Ishi in Three Centuries

By Karl Kroeber; Clifton Kroeber | Go to book overview

17
The Days of a Life
What Ishi’s Stories Can Tell Us About Ishi

HERBERT LUTHIN AND LEANNE HINTON

In the summer of 1915, six months after Ishi showed the first signs of the tuberculosis that would shortly claim his life, Edward Sapir came to California in great urgency to work with him, hoping to record what he could, while he could, of Ishi’s Yahi language and oral traditions. He was all but too late. Ishi soon became too ill to continue the work and had to be hospitalized. Sapir returned home to Canada in September. When Ishi died in March 1916, Sapir was left with several notebooks of unfinished and partly finished materials. For one reason or another, he never really managed to return to them.

After Sapir’s death, the notebooks came back to California, where they now (after an untimely walkabout in the 1960s, when no one could find them for Morris Swadesh during the preparation of his Yana Dictionary) reside in the Bancroft Library. This chapter is based on work from an ongoing group project to translate Ishi’s stories as Sapir transcribed them. Because of the great fascination the public has with Ishi, people have long wanted to know what these tales are like and what they tell us about Ishi himself. They are, after all, the only example we have of Ishi’s own words.
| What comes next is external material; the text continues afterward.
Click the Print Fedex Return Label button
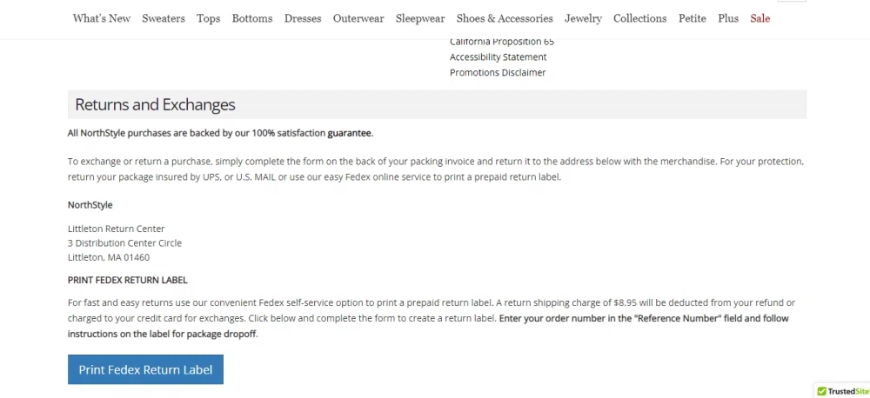Image resolution: width=870 pixels, height=398 pixels. (x=145, y=369)
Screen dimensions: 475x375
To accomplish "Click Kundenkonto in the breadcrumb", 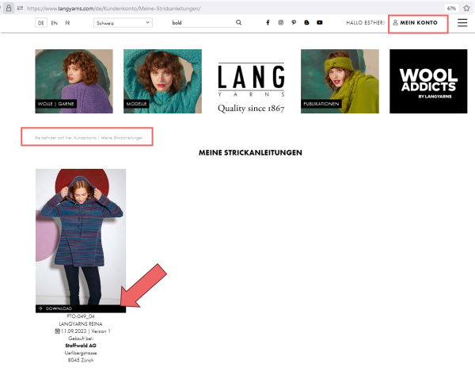I will tap(86, 138).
At the outset, we were full of anticipation, but when we finally started looking over the materials, we were – some of us, even if we admitted it only to ourselves – just a bit disappointed. We had imagined finding all sorts of things in Sapir’s old black notebooks. It would have been wonderful, we thought, to find an oral history, an autobiography, an account of his years, especially those he spent in hiding. Instead, the notebooks contained grammatical information, an origins myth, and five traditional tales. We found ourselves wishing we had discovered more than we did. The tales, after all, were just traditional stories being transmitted by and through Ishi and had little of personal interest to say about Ishi himself. Or so we thought.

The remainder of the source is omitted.